> **REQUIRED WORK**: From the article about P&G retiring its brandSAVER coupon insert, write out word for word the passage between "First on Coupons" and "digital coupon formats.", inclusive.

> **TEXT PASSAGE**:
━━━━

End of a Couponing Era, As P&G Retires brandSAVER Coupon Inserts (2024)

End of a Couponing Era, As P&G Retires brandSAVER Coupon Inserts (1)

First on Coupons in the News:

Procter & Gamble’s monthly brandSAVER coupon insert marked its 20th anniversary this year. It won’t make it to a 21st. The next brandSAVER, scheduled to be distributed in Sunday newspapers over New Year’s weekend, is going to be the last.

“We will be discontinuing the standalone brandSAVER paper insert after the end of the year,” P&G spokesperson Victoria Schooler told Coupons in the News. “Our individual brands may still choose to participate in other coupon flyers, such as SmartSource and Save,” so paper P&G coupons may not disappear entirely. But the brandSAVER, unique for its breadth of product offers and its longevity as a one-stop-shopping source for coupons from a single manufacturer, will soon be but a memory – another outmoded casualty of the industry’s rapidly increasing shift to digital coupon formats.

“We will continue to make coupons available to shoppers in a variety of formats,” Schooler reassured couponers. P&G’s website P&G Good Everyday, for one, features a selection of print-at-home coupons. “Shoppers can also find digital coupons for our brands through their favorite retailer app, website, or loyalty card program,” Schooler said.

━━━━

> **SOURCE EXCERPT**:
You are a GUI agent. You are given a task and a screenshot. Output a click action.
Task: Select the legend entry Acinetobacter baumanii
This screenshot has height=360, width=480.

━━━━

> **ANSWER IN FULL**:
First on Coupons in the News:

Procter & Gamble’s monthly brandSAVER coupon insert marked its 20th anniversary this year. It won’t make it to a 21st. The next brandSAVER, scheduled to be distributed in Sunday newspapers over New Year’s weekend, is going to be the last.

“We will be discontinuing the standalone brandSAVER paper insert after the end of the year,” P&G spokesperson Victoria Schooler told Coupons in the News. “Our individual brands may still choose to participate in other coupon flyers, such as SmartSource and Save,” so paper P&G coupons may not disappear entirely. But the brandSAVER, unique for its breadth of product offers and its longevity as a one-stop-shopping source for coupons from a single manufacturer, will soon be but a memory – another outmoded casualty of the industry’s rapidly increasing shift to digital coupon formats.